Rödinghausen. Eine Szenerie, wie bei einem französischen Film in der Bretagne: Die heiße Nachmittagssonne bringt die Luft über den feinsäuberlich gepflegten Kunstrasenplatz der Fichtenarena in Bruchmühlen zum Flirren, ausgelassene Gespräche schallen über die kleinen abgesteckten Felder, hier und da steht eine Bierflasche in der Sonne und wartet darauf, genüsslich entleert zu werden.

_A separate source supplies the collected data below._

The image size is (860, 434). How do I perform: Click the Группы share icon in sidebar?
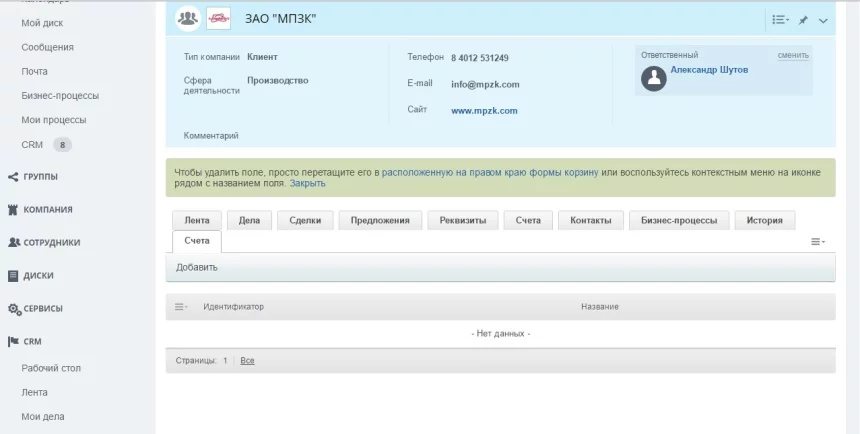(13, 177)
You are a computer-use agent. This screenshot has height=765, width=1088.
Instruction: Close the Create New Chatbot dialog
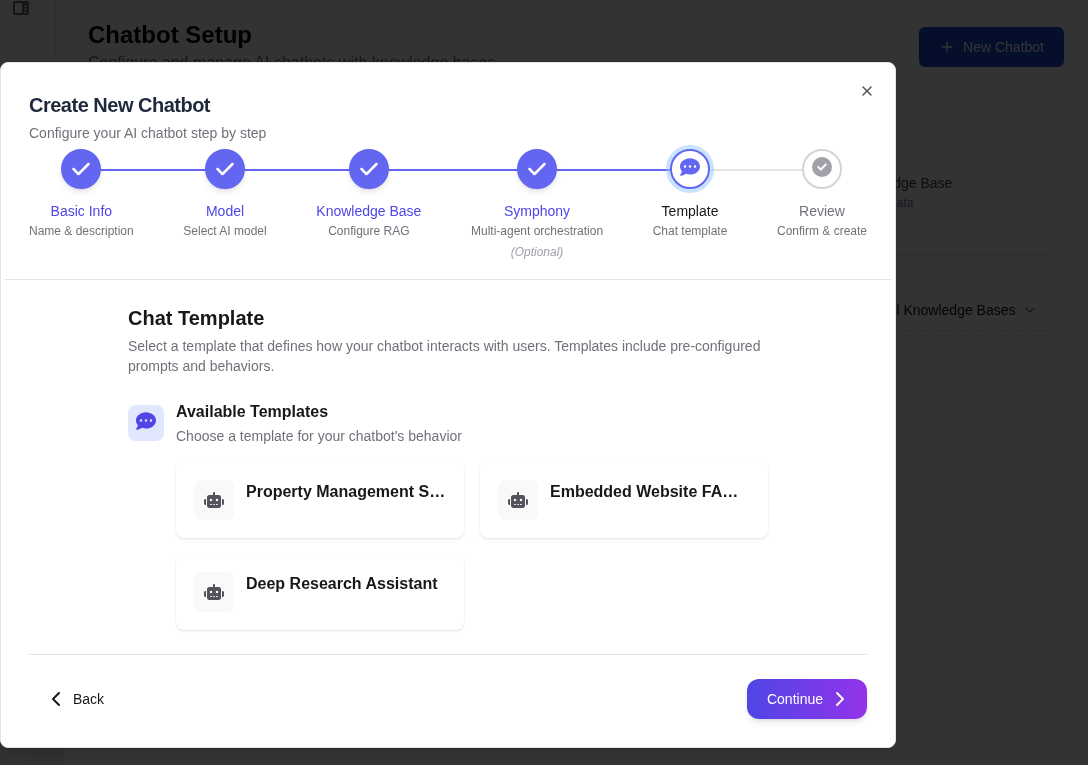point(867,91)

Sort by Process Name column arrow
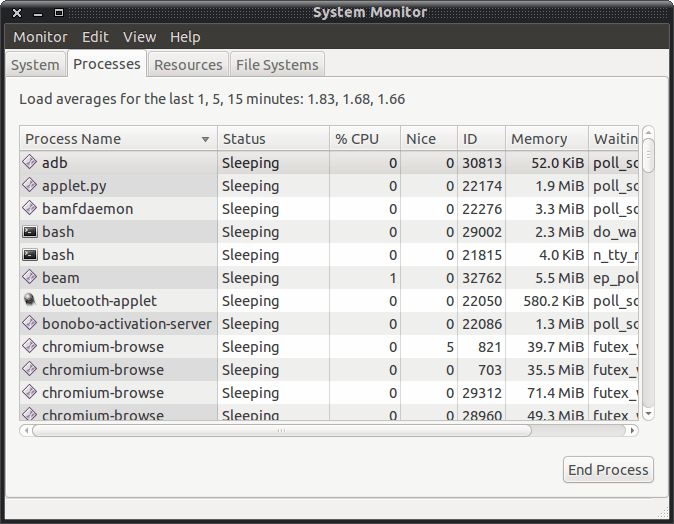coord(206,139)
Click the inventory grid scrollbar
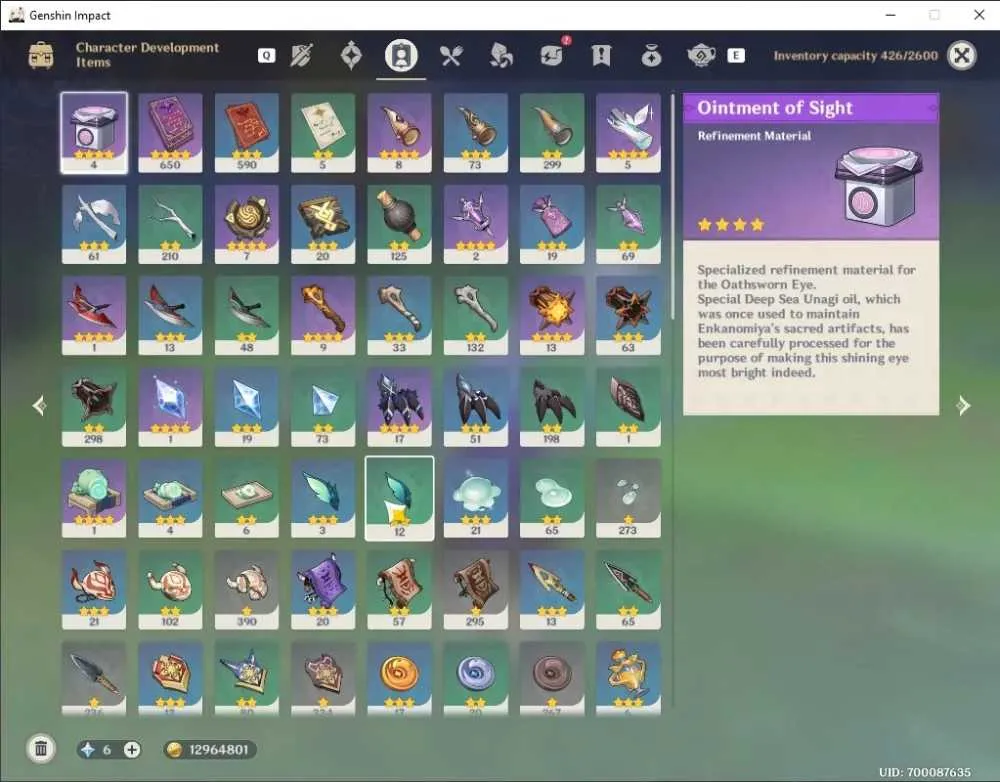The width and height of the screenshot is (1000, 782). tap(672, 207)
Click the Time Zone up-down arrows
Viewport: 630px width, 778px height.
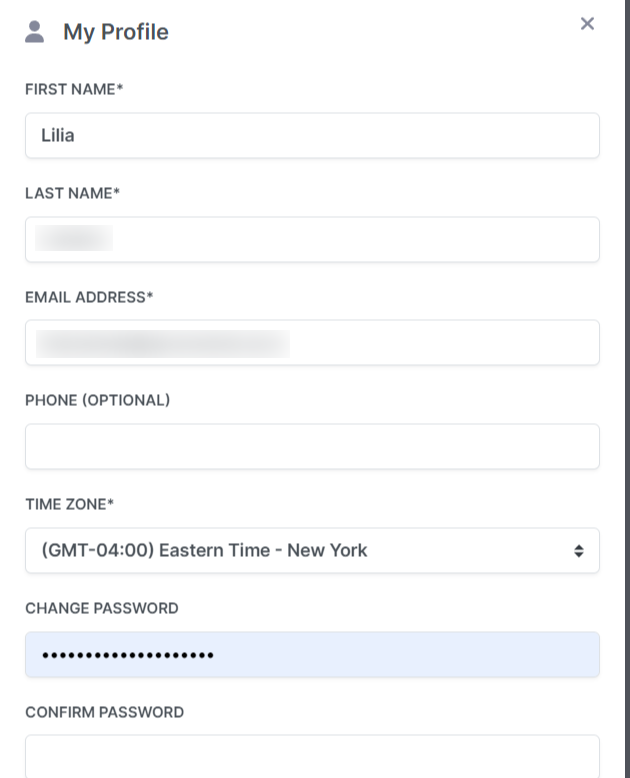click(x=578, y=551)
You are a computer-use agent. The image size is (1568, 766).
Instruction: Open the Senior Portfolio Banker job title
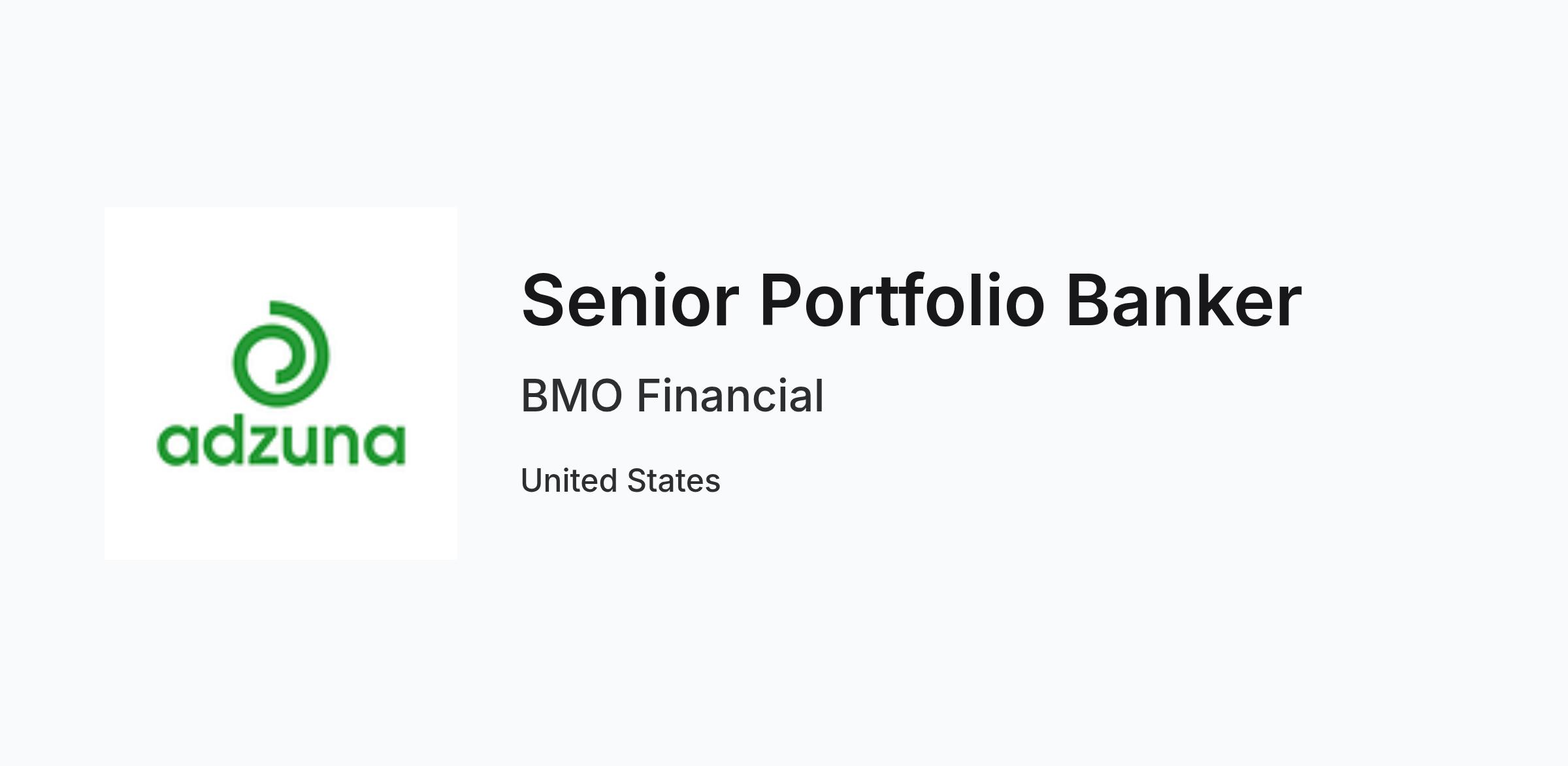(911, 300)
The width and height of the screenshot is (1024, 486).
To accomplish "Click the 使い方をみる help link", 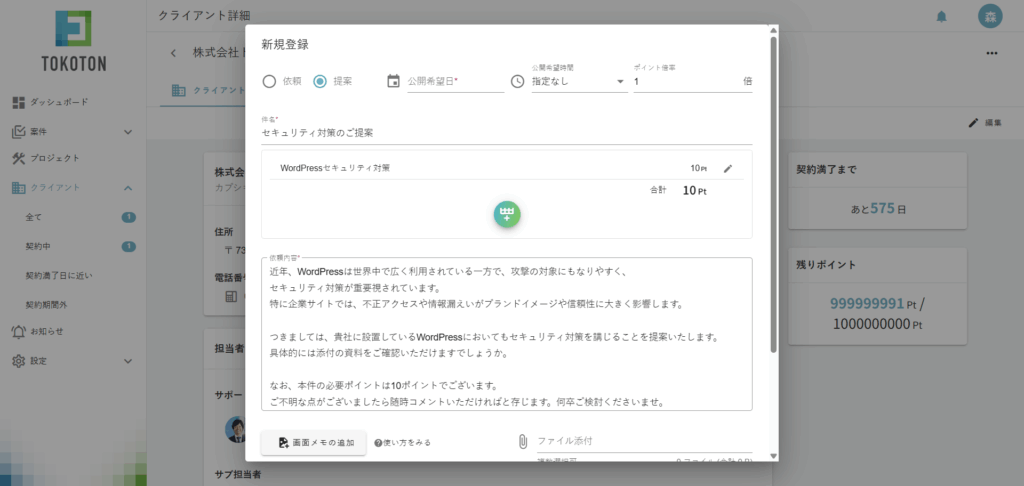I will coord(403,442).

Doch die Atmosphäre ist eine ganz andere: Wie bei einem Duell im Western spürt man buchstäblich die Konzentration und Spannung, die in diesem Moment aufkommt. Ich stehe neben einem eleganten kleineren Mann im blauen Polo. Auf seiner Brust prangt, auf Italienisch, das Motto „Für Bier und Ehre".
Ungefähr sechs Meter von uns entfernt liegt ein kleines Holzkügelchen, das sogenannte Schwein. Wir sind mitten in einer Partie Boule beim Ballerina-Boule Turnier des CVJM Rödinghausen. Und es wird ernst. Das Ziel der beiden Kontrahenten ist es, möglichst viele Kugeln, näher als der Gegner, um das Schwein zu positionieren. Langsam, fast anmutig geht unser Gegner breitbeinig in die Hocke. Ruhig legt er die silberne Eisenkugel in seine rechte Hand. Seine Mimik ändert sich zu einem starren und zielgerichteten Blick. Er holt aus und lässt sanft die Kugel in Richtung der Holzkugel rollen. Nur wenige Zentimeter entfernt von ihrem Ziel bleibt die Kugel liegen.
Der Konkurrent sagt: "Das wird mit der Zeit."
Ich bin dran: Der Schweiß läuft mir über die Stirn. Das schwarze NW-Polo-Shirt tut sein Übriges. Am Abend zu vor habe ich noch Youtube-Videos im Internet angeschaut, in denen die unterschiedlichen Boule-Techniken erläutert wurden. Jetzt im Moment des Wurfes ist alles vergessen. Ich werfe irgendwie und genauso unpräzise wie mein technisches Verständnis ist auch mein Wurf. Er landet im Feld, eine genauere Beschreibung wäre unnötig. Mein Konkurrent schaut mich gönnerhaft an und sagt: „Das wird mit der Zeit". Auch meine NW-Kollegen konnten gegen die Dominanz der drei italienischen Männer nichts ausrichten. Lediglich zwei Punkte holten wir in den 12 Minuten der Spielzeit gegen sie.
Doch es kamen noch andere Gegner an diesem Samstagnachmittag. Aufgrund des Schweizer Systems des Turniers, indem am Ende immer gleich starke Mannschaften gegeneinander spielen, wurden unsere Partien immer besser.
Insgesamt 23 Mannschaften nahmen teil. Neben mehreren CVJM Mannschaften spielten auch Gruppen wie die "Flotten Bienen", "Raketen", "Fußballmuttis" und auch eine syrische Mannschaft mit. Oftmals verrieten schon die Namen die Ambitionen der Mannschaften. Mein Lieblingsteam: "Granuf(l)ink- Bei uns läufts nicht". Eine Truppe, die mindestens so lustig ist wie ihr Name war.
"Wenn der Wurf in Ordnung ist, freuen wir uns - wenn nicht, ist es auch in Ordnung"
Spiel für Spiel nahm auch unsere Boulespielform Gestalt an. In unserer sechsköpfigen Truppe wandelten sich einfühlsame Kollegen in ehrgeizige Boulespieler. Manche wurden zu filigranen Technikern, die die Aufgabe bekamen, möglichst nah ans Schweinchen zu werfen. Eine andere kristallisierte sich als Abräumerin heraus, wenn nichts mehr ging, musste sie die gegnerischen Kugeln einfach wegstoßen. Tireure, sagt man in Fachkreisen zu solch dominanten Spielern. Meine Aufgabe war schlicht und einfach: „Wirf, wenn der Wurf in Ordnung ist, freuen wir uns. Wenn nicht, ist es auch in Ordnung".
Wohlverdient gewann das dreiköpfige Team von „Boule the Park" mit 15 Punkten das Turnier. Zweiter wurden die Routiniers der CVJM-Oldies und Drittplatzierte wurden „Die Syrer" mit 13 Punkten.
Unser Team liegt am Ende auf Platz neun - immerhin von 23. Zum Schluss zwinkert mir mein Konkurrent aus dem ersten Spiel zu. Ich glaube, er wollte mir sagen: „Siehst du, das wird mit der Zeit".